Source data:
*** Block opens ***

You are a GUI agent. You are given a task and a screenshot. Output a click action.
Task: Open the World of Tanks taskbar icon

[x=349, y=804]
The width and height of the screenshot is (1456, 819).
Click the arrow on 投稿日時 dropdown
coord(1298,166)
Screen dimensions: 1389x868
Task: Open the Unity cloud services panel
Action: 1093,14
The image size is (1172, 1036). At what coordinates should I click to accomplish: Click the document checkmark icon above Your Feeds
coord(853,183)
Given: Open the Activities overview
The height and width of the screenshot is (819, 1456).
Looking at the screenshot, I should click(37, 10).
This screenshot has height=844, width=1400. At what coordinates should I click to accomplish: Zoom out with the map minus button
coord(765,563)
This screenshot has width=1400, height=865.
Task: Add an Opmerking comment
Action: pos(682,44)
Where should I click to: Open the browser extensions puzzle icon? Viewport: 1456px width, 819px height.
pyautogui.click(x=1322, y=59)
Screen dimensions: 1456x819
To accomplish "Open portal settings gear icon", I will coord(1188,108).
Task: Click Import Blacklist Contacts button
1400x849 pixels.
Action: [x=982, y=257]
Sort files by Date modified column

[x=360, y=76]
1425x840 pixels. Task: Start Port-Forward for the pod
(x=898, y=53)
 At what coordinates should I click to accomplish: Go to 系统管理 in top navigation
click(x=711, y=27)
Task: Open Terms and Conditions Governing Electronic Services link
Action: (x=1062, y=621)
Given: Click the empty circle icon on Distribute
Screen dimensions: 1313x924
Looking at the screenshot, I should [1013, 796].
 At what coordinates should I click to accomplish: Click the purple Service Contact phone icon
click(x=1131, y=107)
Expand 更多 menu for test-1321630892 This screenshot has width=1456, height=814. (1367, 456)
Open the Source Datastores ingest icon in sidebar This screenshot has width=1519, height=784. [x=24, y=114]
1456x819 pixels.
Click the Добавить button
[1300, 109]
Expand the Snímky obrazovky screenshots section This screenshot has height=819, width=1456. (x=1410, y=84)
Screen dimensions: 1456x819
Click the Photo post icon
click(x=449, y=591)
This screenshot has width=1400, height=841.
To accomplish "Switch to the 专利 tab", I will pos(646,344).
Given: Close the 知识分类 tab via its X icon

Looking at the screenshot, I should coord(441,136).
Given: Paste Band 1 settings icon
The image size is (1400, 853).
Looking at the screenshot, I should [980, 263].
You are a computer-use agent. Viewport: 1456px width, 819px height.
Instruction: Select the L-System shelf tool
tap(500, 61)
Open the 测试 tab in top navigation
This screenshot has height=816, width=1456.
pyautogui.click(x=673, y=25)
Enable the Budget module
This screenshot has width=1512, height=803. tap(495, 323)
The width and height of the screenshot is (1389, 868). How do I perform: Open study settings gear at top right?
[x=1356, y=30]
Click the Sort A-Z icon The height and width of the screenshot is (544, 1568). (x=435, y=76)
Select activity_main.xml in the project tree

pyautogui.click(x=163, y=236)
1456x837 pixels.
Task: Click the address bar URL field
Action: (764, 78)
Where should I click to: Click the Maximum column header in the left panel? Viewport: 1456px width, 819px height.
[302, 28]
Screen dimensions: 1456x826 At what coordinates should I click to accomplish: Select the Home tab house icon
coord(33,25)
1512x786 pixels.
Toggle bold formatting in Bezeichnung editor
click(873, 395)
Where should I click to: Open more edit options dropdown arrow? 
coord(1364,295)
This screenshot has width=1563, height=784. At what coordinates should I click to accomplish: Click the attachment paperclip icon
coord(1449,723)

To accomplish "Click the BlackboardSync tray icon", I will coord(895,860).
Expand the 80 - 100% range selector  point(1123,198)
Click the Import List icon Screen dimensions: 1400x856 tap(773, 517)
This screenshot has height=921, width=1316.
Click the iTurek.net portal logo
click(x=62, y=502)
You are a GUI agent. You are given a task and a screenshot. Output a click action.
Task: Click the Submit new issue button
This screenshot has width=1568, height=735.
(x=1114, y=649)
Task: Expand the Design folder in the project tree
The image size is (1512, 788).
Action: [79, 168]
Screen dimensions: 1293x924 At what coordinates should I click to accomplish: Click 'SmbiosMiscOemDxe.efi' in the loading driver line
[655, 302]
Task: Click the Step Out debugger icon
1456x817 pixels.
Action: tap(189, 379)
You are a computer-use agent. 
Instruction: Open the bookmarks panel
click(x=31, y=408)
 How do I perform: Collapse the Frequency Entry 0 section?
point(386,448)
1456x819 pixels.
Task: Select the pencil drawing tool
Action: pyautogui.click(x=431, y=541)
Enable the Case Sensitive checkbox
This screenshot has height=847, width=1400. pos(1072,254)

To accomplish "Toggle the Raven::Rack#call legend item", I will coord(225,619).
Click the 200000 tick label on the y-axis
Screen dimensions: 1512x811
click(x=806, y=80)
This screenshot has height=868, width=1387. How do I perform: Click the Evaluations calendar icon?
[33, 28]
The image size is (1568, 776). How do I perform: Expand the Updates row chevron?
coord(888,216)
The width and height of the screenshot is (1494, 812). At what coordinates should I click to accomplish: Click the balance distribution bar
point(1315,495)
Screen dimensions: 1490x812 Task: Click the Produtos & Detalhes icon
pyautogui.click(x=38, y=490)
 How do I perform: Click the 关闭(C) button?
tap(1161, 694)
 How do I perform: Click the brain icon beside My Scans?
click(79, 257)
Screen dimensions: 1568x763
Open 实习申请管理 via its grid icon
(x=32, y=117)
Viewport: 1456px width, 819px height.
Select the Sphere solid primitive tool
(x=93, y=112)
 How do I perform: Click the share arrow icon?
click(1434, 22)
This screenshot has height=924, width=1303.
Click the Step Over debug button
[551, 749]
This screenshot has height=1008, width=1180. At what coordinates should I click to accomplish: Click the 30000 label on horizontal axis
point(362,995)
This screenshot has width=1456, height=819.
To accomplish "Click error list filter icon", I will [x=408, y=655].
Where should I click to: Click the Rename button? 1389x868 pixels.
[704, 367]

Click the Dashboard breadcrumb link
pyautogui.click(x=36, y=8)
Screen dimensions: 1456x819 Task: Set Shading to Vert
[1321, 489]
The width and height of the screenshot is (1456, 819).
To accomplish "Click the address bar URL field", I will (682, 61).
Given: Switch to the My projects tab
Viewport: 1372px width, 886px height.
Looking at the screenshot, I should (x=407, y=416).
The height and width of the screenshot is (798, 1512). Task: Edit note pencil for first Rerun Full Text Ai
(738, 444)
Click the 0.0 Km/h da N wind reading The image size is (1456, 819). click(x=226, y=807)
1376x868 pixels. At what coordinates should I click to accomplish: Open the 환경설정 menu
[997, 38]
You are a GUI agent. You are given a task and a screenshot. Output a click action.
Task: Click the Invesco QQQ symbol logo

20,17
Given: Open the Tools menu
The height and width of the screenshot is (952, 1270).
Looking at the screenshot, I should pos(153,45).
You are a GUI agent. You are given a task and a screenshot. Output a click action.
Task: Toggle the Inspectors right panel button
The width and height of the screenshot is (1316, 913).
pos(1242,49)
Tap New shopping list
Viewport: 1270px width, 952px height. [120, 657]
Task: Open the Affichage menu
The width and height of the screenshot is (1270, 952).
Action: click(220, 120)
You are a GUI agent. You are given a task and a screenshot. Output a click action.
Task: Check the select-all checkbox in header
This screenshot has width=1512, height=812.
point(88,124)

*** Block closes ***

▶ Action item: Copy out every record above exactly as written.

▶ Result below:
You are a GUI agent. You are given a task and a screenshot. Output a click action.
Task: Open the World of Tanks taskbar icon

[x=349, y=804]
The width and height of the screenshot is (1456, 819).
Click the arrow on 投稿日時 dropdown
coord(1298,166)
Screen dimensions: 1389x868
Task: Open the Unity cloud services panel
Action: 1093,14
The image size is (1172, 1036). At what coordinates should I click to accomplish: Click the document checkmark icon above Your Feeds
coord(853,183)
Given: Open the Activities overview
The height and width of the screenshot is (819, 1456).
Looking at the screenshot, I should click(37, 10).
This screenshot has height=844, width=1400. At what coordinates should I click to accomplish: Zoom out with the map minus button
coord(765,563)
This screenshot has width=1400, height=865.
Task: Add an Opmerking comment
Action: pos(682,44)
Where should I click to: Open the browser extensions puzzle icon? Viewport: 1456px width, 819px height.
pyautogui.click(x=1322, y=59)
Screen dimensions: 1456x819
To accomplish "Open portal settings gear icon", I will coord(1188,108).
Task: Click Import Blacklist Contacts button
1400x849 pixels.
Action: [x=982, y=257]
Sort files by Date modified column

[x=360, y=76]
1425x840 pixels. Task: Start Port-Forward for the pod
(x=898, y=53)
 At what coordinates should I click to accomplish: Go to 系统管理 in top navigation
click(x=711, y=27)
Task: Open Terms and Conditions Governing Electronic Services link
Action: (x=1062, y=621)
Given: Click the empty circle icon on Distribute
Screen dimensions: 1313x924
Looking at the screenshot, I should [1013, 796].
 At what coordinates should I click to accomplish: Click the purple Service Contact phone icon
click(x=1131, y=107)
Expand 更多 menu for test-1321630892 This screenshot has width=1456, height=814. (1367, 456)
Open the Source Datastores ingest icon in sidebar This screenshot has width=1519, height=784. [x=24, y=114]
1456x819 pixels.
Click the Добавить button
[1300, 109]
Expand the Snímky obrazovky screenshots section This screenshot has height=819, width=1456. (x=1410, y=84)
Screen dimensions: 1456x819
Click the Photo post icon
click(x=449, y=591)
This screenshot has width=1400, height=841.
To accomplish "Switch to the 专利 tab", I will pos(646,344).
Given: Close the 知识分类 tab via its X icon

Looking at the screenshot, I should coord(441,136).
Given: Paste Band 1 settings icon
The image size is (1400, 853).
Looking at the screenshot, I should [980, 263].
You are a computer-use agent. Viewport: 1456px width, 819px height.
Instruction: Select the L-System shelf tool
tap(500, 61)
Open the 测试 tab in top navigation
This screenshot has height=816, width=1456.
pyautogui.click(x=673, y=25)
Enable the Budget module
This screenshot has width=1512, height=803. tap(495, 323)
The width and height of the screenshot is (1389, 868). How do I perform: Open study settings gear at top right?
[x=1356, y=30]
Click the Sort A-Z icon The height and width of the screenshot is (544, 1568). (x=435, y=76)
Select activity_main.xml in the project tree

pyautogui.click(x=163, y=236)
1456x837 pixels.
Task: Click the address bar URL field
Action: (764, 78)
Where should I click to: Click the Maximum column header in the left panel? Viewport: 1456px width, 819px height.
[302, 28]
Screen dimensions: 1456x826 At what coordinates should I click to accomplish: Select the Home tab house icon
coord(33,25)
1512x786 pixels.
Toggle bold formatting in Bezeichnung editor
click(873, 395)
Where should I click to: Open more edit options dropdown arrow? 
coord(1364,295)
This screenshot has width=1563, height=784. At what coordinates should I click to accomplish: Click the attachment paperclip icon
coord(1449,723)

To accomplish "Click the BlackboardSync tray icon", I will coord(895,860).
Expand the 80 - 100% range selector  point(1123,198)
Click the Import List icon Screen dimensions: 1400x856 tap(773, 517)
This screenshot has height=921, width=1316.
Click the iTurek.net portal logo
click(x=62, y=502)
You are a GUI agent. You are given a task and a screenshot. Output a click action.
Task: Click the Submit new issue button
This screenshot has width=1568, height=735.
(x=1114, y=649)
Task: Expand the Design folder in the project tree
The image size is (1512, 788).
Action: [79, 168]
Screen dimensions: 1293x924 At what coordinates should I click to accomplish: Click 'SmbiosMiscOemDxe.efi' in the loading driver line
[655, 302]
Task: Click the Step Out debugger icon
1456x817 pixels.
Action: tap(189, 379)
You are a computer-use agent. 
Instruction: Open the bookmarks panel
click(x=31, y=408)
 How do I perform: Collapse the Frequency Entry 0 section?
point(386,448)
1456x819 pixels.
Task: Select the pencil drawing tool
Action: pyautogui.click(x=431, y=541)
Enable the Case Sensitive checkbox
This screenshot has height=847, width=1400. pos(1072,254)

To accomplish "Toggle the Raven::Rack#call legend item", I will coord(225,619).
Click the 200000 tick label on the y-axis
Screen dimensions: 1512x811
click(x=806, y=80)
This screenshot has height=868, width=1387. How do I perform: Click the Evaluations calendar icon?
[33, 28]
The image size is (1568, 776). How do I perform: Expand the Updates row chevron?
coord(888,216)
The width and height of the screenshot is (1494, 812). At what coordinates should I click to accomplish: Click the balance distribution bar
point(1315,495)
Screen dimensions: 1490x812 Task: Click the Produtos & Detalhes icon
pyautogui.click(x=38, y=490)
 How do I perform: Click the 关闭(C) button?
tap(1161, 694)
 How do I perform: Click the brain icon beside My Scans?
click(79, 257)
Screen dimensions: 1568x763
Open 实习申请管理 via its grid icon
(x=32, y=117)
Viewport: 1456px width, 819px height.
Select the Sphere solid primitive tool
(x=93, y=112)
 How do I perform: Click the share arrow icon?
click(1434, 22)
This screenshot has height=924, width=1303.
Click the Step Over debug button
[551, 749]
This screenshot has height=1008, width=1180. At what coordinates should I click to accomplish: Click the 30000 label on horizontal axis
point(362,995)
This screenshot has width=1456, height=819.
To accomplish "Click error list filter icon", I will [x=408, y=655].
Where should I click to: Click the Rename button? 1389x868 pixels.
[704, 367]

Click the Dashboard breadcrumb link
pyautogui.click(x=36, y=8)
Screen dimensions: 1456x819 Task: Set Shading to Vert
[1321, 489]
The width and height of the screenshot is (1456, 819).
To accomplish "Click the address bar URL field", I will (682, 61).
Given: Switch to the My projects tab
Viewport: 1372px width, 886px height.
Looking at the screenshot, I should (x=407, y=416).
The height and width of the screenshot is (798, 1512). Task: Edit note pencil for first Rerun Full Text Ai
(738, 444)
Click the 0.0 Km/h da N wind reading The image size is (1456, 819). click(x=226, y=807)
1376x868 pixels. At what coordinates should I click to accomplish: Open the 환경설정 menu
[997, 38]
You are a GUI agent. You are given a task and a screenshot. Output a click action.
Task: Click the Invesco QQQ symbol logo

20,17
Given: Open the Tools menu
The height and width of the screenshot is (952, 1270).
Looking at the screenshot, I should pos(153,45).
You are a GUI agent. You are given a task and a screenshot. Output a click action.
Task: Toggle the Inspectors right panel button
The width and height of the screenshot is (1316, 913).
pos(1242,49)
Tap New shopping list
Viewport: 1270px width, 952px height. [120, 657]
Task: Open the Affichage menu
The width and height of the screenshot is (1270, 952).
Action: click(220, 120)
You are a GUI agent. You are given a task and a screenshot. Output a click action.
Task: Check the select-all checkbox in header
This screenshot has width=1512, height=812.
point(88,124)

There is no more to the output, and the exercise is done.